If he doesnt look dehydrated, then its fine. You cant make him drink!!! Take him out every few days for a bath. He'll be cool


----------



## Emmy1 (Jul 13, 2009)

Dragons don't really need to drink as they get enough water from their food. I think the most moisture they get is from crickets but I'm not sure. Some do drink but the ones I have kept have never drank. I make sure they get plenty of baths as they absorb water through their skin. It also helps them to shed easier. A shallow water dish changed daily should always be offered, reguardless of the animal drinking or not.


----------



## paynestaley (May 28, 2009)

I've only ever seen my beardies drink from their water bowl a small number of times, and rarely without me splashing the water for them so they can see it - I think the only time was when I first got my female, as soon as I put her in the viv she ran straight to the water bowl for a drink! It's completely normal for them not to drink from their water bowl though. Mine sometimes drink the water when I bath them, or my male will drink droplets I put on his nose if I splash the water first.


----------



## CBR1100XX (Feb 19, 2006)

justin fisk said:


> can anyone help or give me advice caus my bearded dragon never seems to drink and the last couple of days when i have sprayed him on his rock he only seems so tick the rock or i have to hold him over his water bowl is that normal or not or do they not tend to drink much water


I have had my Beardie since he was 8 weeks old he is now he is now nearly 4 years old and has never had a water bowl let alone had a drink.:whistling2:


----------



## Ron Magpie (Oct 11, 2009)

A lot of lizards won't drink from a bowl- spraying onto rocks or plants seems to work. But, as lots of people have said, beardies are desert reptiles, and get most of their water from their prey. Give a water bowl anyway, but don't worry if he doesn't use it much, if he seems healthy.


----------



## Charlottie (Oct 4, 2008)

Just a queston, surely it isnt the best idea to spray the dragon as it could raise the humidity in the viv?? 
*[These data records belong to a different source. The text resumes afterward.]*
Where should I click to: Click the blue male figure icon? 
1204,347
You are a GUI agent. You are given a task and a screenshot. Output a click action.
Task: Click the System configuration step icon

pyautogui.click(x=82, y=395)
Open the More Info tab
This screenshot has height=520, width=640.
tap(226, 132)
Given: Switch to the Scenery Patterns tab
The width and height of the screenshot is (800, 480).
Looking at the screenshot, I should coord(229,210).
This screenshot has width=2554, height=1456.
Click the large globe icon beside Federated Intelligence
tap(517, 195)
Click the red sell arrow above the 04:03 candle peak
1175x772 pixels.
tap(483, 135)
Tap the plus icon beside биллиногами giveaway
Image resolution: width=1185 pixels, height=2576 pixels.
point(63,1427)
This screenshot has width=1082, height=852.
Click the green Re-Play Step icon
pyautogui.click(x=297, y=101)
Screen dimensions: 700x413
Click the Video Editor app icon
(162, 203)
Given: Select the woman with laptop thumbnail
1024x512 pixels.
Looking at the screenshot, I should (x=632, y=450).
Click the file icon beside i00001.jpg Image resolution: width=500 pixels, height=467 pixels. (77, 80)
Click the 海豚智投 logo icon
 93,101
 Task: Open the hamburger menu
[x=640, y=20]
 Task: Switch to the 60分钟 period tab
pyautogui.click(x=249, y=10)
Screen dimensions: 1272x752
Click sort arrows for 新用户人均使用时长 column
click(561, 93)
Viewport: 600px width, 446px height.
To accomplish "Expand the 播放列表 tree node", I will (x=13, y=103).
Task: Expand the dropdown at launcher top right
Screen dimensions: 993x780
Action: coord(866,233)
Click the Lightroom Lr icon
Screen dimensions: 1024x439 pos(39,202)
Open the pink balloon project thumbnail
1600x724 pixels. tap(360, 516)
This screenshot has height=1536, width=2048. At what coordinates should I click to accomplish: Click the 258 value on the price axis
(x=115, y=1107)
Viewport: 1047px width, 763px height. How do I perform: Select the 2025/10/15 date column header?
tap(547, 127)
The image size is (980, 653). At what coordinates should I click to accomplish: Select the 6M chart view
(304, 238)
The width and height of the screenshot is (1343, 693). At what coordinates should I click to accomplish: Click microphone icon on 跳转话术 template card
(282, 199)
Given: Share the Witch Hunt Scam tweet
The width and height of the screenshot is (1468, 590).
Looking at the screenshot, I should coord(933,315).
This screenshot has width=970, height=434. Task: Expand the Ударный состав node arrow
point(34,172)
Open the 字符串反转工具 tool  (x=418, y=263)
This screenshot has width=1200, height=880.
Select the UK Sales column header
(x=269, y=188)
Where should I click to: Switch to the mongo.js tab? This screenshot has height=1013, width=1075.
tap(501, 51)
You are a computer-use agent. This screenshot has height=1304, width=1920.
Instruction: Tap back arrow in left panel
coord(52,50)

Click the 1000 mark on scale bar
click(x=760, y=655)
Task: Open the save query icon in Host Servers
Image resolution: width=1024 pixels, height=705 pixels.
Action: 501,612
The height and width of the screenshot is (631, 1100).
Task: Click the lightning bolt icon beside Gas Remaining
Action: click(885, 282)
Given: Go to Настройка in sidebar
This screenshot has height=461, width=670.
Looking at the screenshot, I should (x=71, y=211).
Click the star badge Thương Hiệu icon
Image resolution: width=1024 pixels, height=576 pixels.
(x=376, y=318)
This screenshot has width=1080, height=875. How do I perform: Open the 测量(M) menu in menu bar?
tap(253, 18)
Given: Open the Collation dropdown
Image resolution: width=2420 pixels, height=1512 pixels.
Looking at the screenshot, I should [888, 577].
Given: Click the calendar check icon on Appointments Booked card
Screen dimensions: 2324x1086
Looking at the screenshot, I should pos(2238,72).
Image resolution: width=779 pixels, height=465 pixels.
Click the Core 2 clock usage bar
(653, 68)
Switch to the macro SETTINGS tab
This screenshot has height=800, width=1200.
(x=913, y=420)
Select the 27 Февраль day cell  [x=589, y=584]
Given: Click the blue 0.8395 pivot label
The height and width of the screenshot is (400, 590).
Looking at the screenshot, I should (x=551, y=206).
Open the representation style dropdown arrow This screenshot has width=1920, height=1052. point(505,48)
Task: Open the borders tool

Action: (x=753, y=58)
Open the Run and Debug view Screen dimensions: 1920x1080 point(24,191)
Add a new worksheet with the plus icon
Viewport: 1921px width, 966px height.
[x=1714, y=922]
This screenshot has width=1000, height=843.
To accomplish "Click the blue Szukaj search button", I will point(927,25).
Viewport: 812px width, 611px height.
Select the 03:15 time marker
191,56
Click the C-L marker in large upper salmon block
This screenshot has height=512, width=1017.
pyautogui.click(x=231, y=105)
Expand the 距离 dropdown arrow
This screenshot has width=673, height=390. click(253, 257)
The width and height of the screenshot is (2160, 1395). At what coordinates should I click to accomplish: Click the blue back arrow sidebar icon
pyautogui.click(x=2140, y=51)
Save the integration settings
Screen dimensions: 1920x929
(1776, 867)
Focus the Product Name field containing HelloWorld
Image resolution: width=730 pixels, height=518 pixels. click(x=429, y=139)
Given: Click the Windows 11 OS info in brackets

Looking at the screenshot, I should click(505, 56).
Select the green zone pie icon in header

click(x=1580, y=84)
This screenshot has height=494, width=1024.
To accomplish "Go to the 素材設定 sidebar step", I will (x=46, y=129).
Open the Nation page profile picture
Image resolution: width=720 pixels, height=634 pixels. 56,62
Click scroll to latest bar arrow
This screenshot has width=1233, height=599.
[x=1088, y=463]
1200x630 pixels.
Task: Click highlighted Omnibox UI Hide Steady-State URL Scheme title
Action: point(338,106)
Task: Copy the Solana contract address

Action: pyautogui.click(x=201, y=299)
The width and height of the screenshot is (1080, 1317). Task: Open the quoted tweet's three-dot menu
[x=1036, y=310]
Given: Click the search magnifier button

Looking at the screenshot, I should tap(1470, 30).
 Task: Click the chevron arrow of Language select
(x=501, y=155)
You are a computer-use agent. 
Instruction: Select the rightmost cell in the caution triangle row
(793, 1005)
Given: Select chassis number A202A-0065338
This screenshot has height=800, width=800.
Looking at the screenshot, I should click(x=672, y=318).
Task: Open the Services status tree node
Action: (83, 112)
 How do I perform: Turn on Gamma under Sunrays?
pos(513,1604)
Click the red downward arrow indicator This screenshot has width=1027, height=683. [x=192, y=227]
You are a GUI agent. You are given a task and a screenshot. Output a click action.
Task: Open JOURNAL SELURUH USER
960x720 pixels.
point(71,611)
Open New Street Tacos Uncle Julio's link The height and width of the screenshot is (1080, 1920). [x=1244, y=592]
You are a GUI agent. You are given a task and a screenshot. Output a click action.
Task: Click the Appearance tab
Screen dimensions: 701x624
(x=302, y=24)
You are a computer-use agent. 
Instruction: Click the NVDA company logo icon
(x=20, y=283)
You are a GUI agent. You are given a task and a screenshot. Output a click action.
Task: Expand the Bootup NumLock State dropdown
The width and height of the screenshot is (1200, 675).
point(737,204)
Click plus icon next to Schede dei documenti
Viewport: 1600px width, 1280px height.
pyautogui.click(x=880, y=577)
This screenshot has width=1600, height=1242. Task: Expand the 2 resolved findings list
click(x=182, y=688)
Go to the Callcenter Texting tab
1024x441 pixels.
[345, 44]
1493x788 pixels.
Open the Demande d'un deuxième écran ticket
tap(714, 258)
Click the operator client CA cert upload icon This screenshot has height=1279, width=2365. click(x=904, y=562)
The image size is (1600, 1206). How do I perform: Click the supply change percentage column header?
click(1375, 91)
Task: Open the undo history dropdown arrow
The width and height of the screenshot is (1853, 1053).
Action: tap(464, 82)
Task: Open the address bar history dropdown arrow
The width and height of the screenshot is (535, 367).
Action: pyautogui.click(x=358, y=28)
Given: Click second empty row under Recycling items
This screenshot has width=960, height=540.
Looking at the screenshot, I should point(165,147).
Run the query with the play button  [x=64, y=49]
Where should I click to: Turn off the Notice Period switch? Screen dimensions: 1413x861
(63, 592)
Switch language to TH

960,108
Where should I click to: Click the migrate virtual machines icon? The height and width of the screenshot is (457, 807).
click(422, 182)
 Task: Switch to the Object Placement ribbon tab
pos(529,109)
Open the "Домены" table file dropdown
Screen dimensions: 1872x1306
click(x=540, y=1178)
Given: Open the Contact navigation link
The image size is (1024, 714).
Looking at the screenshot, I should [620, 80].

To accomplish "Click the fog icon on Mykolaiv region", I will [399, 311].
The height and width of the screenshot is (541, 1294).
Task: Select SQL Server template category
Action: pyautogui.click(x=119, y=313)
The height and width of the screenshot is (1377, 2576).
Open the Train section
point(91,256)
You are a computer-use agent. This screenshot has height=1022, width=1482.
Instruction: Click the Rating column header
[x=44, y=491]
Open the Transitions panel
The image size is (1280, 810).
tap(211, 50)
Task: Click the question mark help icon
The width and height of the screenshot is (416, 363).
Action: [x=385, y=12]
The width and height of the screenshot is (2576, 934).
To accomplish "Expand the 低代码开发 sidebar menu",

Oh and as other people have said many beardies dont drink from the water bowl but i think a shallow water dish should be put in the viv just as an option for them. As long as they are healthyl and not dehydrated everything will be ok!! If you didnt want to do this then a bath for them will help.


----------



## vitticeptus (Jul 16, 2008)

I have seven beardies and only one of them has ever used a water dish.


----------



## Mujician (Mar 7, 2007)

I dont really know anything about beardies or their care, but I have read on here a lot of people dont recommend a water bowl for beadies due to them being suceptible to RI. I would imagine spraying would pose a greater threat than water bowl and I would just stick to giving it a bath every few days. Just to aid with shedding and a bit of excercise!


----------



## byron1987 (May 7, 2009)

all i do to give my bds water is i have a spray bottle and i hold it above ther head and let it drip on to ther nose 3 of mine know when i get the bottle out they sit and lick the drops from the bottle nd my other 3 drink from the rocks i have a spray bottle from willkinsons 1.50 ! : victory:


----------



## Pleco07 (Aug 15, 2007)

CBR1100XX said:


> I have had my Beardie since he was 8 weeks old he is now he is now nearly 4 years old and has never had a water bowl let alone had a drink.:whistling2:


Same, I had my BD from 8 weeks old to 2yrs old. I never offered a water bowl/spraying


----------